== WORK INSTRUCTIONS ==
Rewrite the data below, replacing "selector" with "dropdown" and keeping everything else the same. Leave out the pictures.

___ THE RECORDS ___

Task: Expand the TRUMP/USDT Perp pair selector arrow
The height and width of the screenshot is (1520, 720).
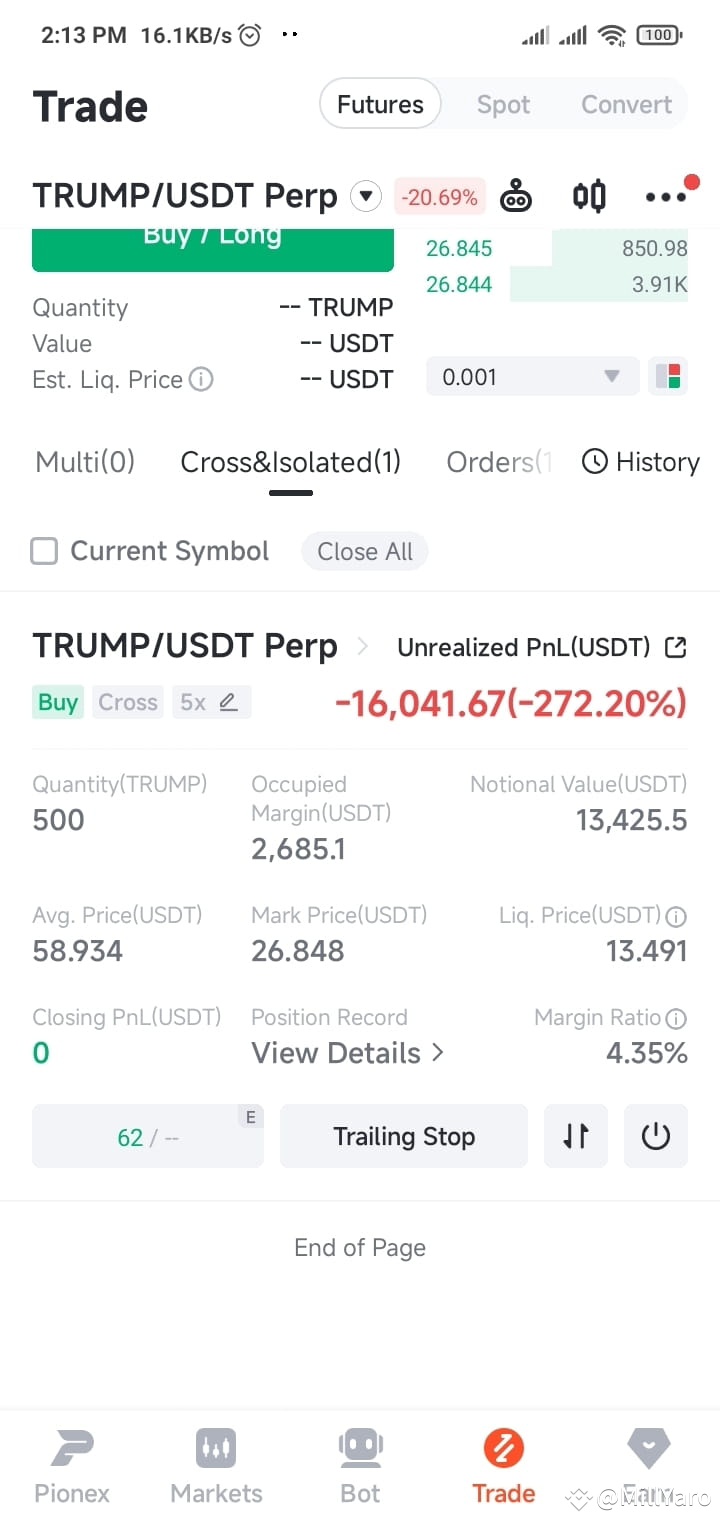Action: 366,196
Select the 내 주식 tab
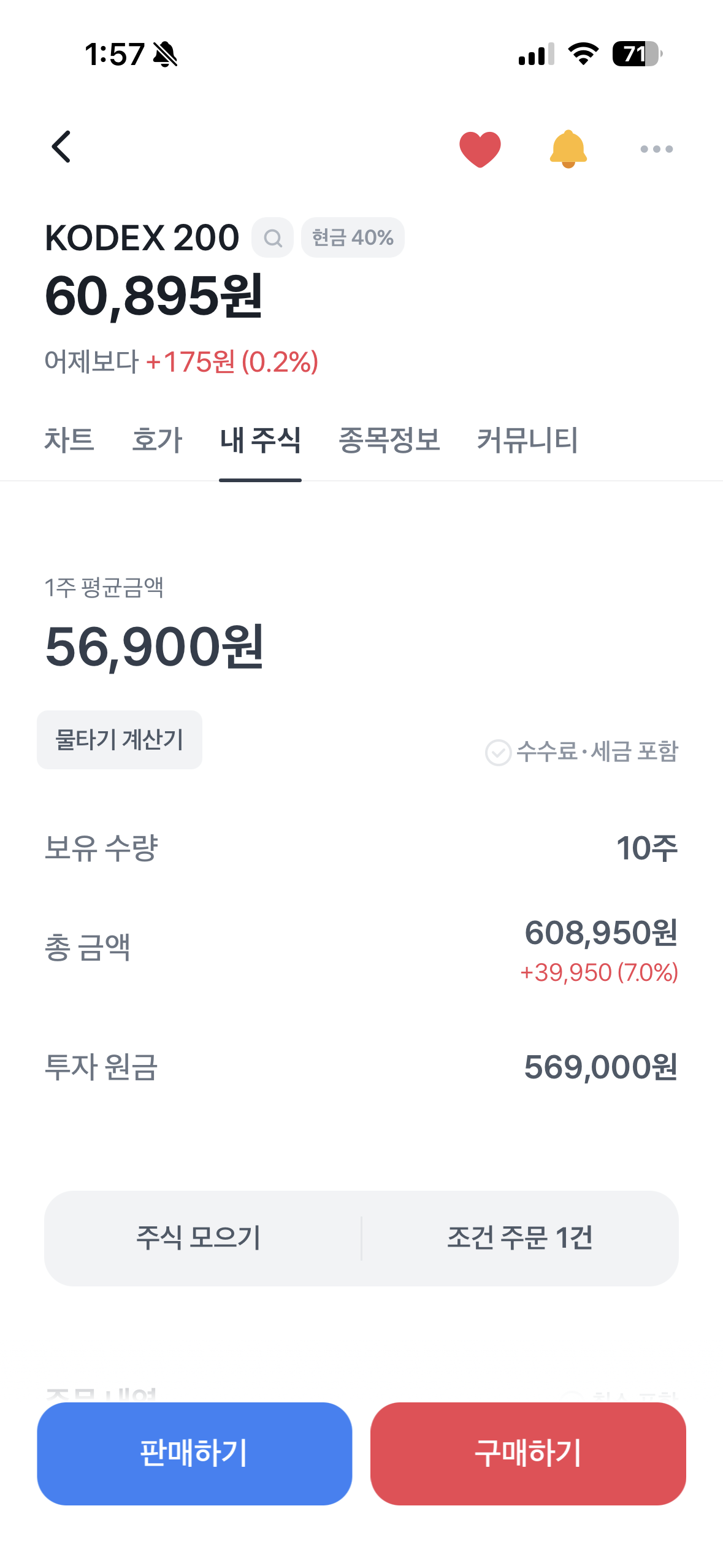This screenshot has width=723, height=1568. 260,440
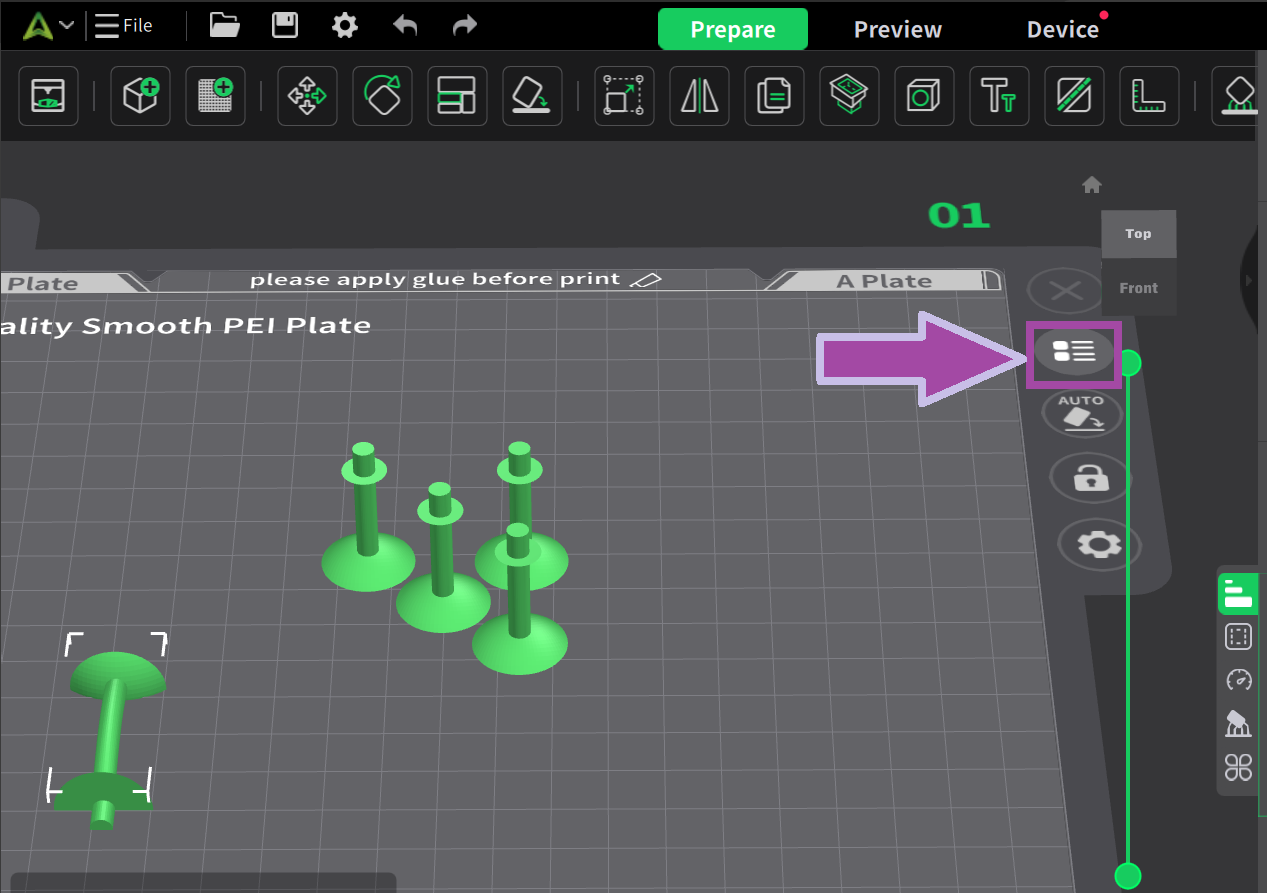Toggle the plate lock icon

[x=1089, y=479]
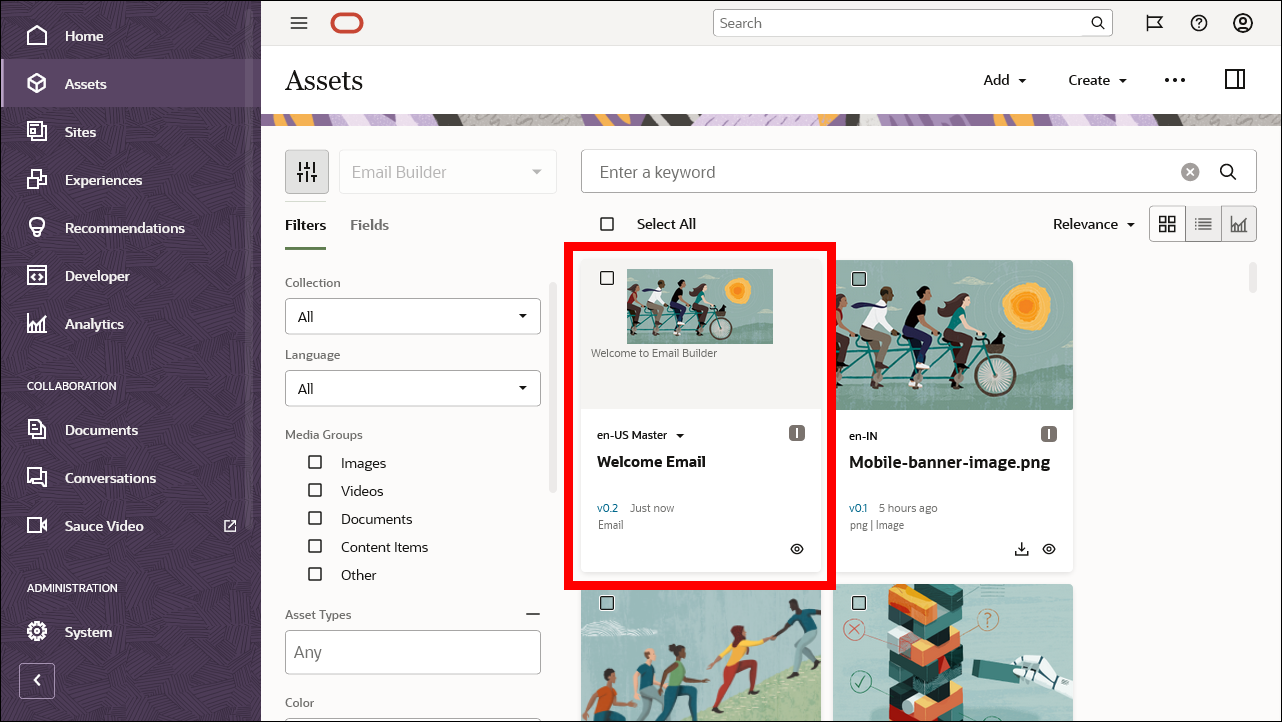
Task: Collapse the Asset Types section
Action: (x=533, y=613)
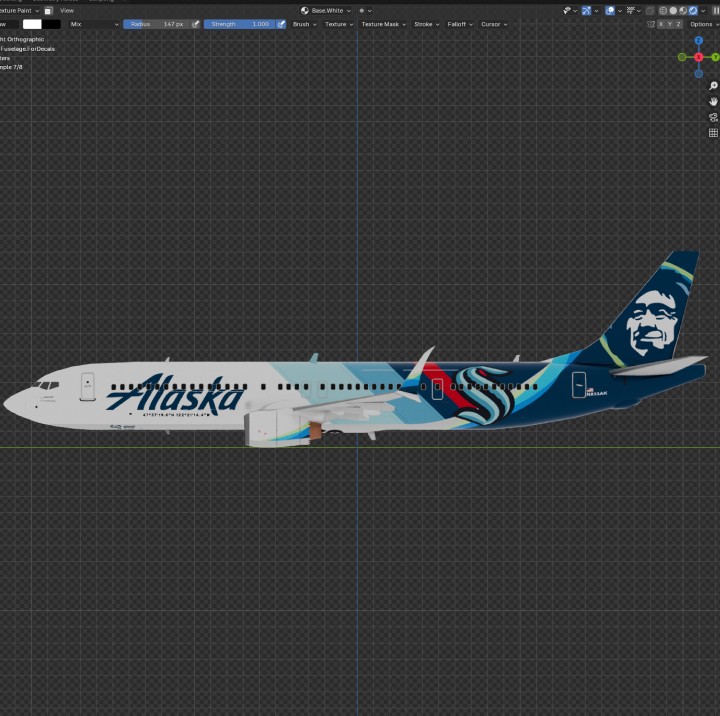Click the red X axis gizmo circle
The width and height of the screenshot is (720, 716).
[698, 57]
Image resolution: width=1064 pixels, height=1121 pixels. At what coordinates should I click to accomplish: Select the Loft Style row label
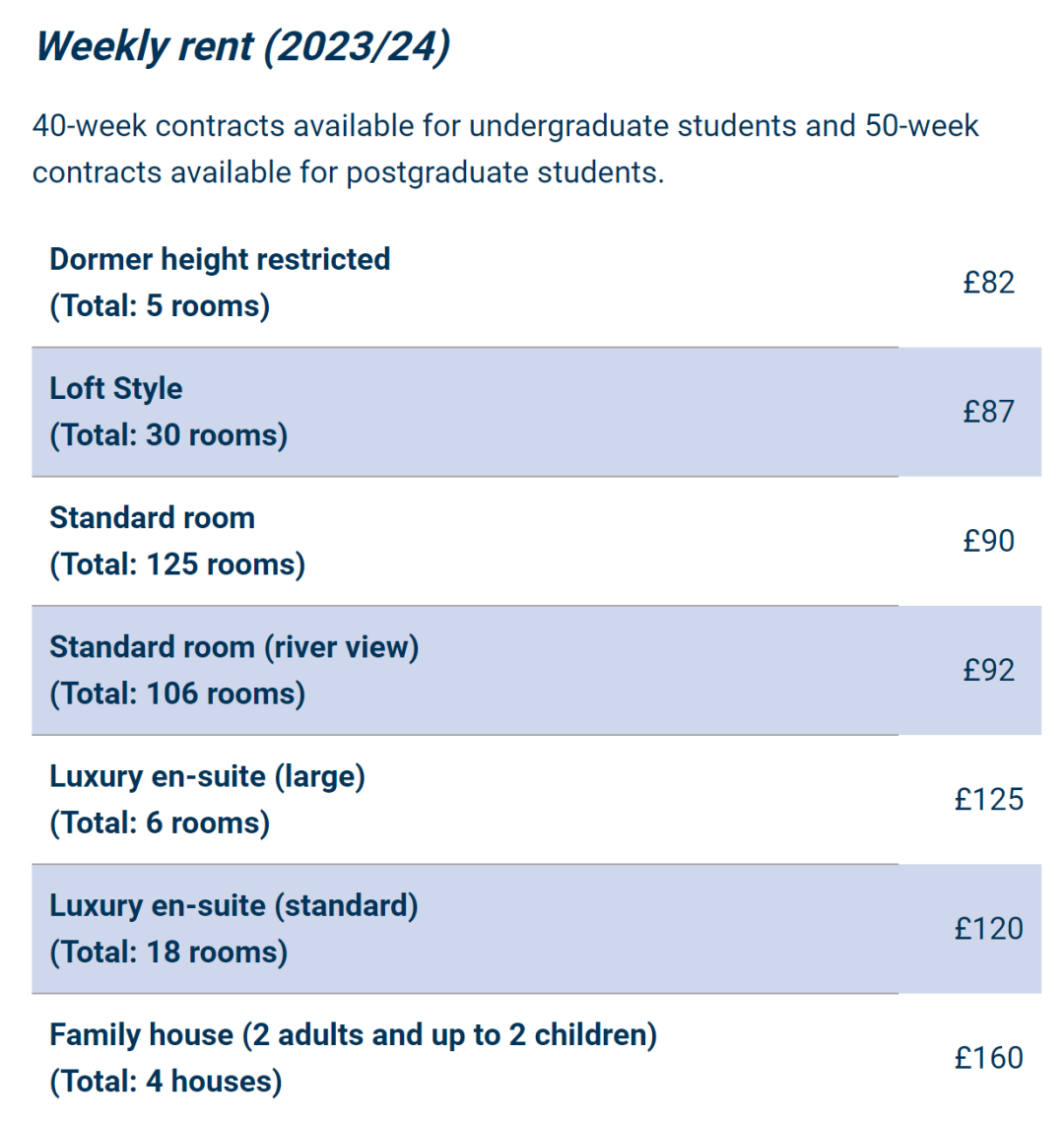pos(116,388)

___

== SOLUTION BELOW ==
Task: Expand the TRUMP/USDT Perp pair dropdown arrow
The height and width of the screenshot is (1520, 720).
Action: 366,196
Select the 내 주식 tab
This screenshot has width=723, height=1568. 260,440
Toggle the plate lock icon

[x=1089, y=479]
Task: Collapse the Asset Types section
Action: (x=533, y=613)
Click the red X axis gizmo circle
The width and height of the screenshot is (720, 716).
[698, 57]
Image resolution: width=1064 pixels, height=1121 pixels. At what coordinates should I click to accomplish: Select the Loft Style row label
pos(116,388)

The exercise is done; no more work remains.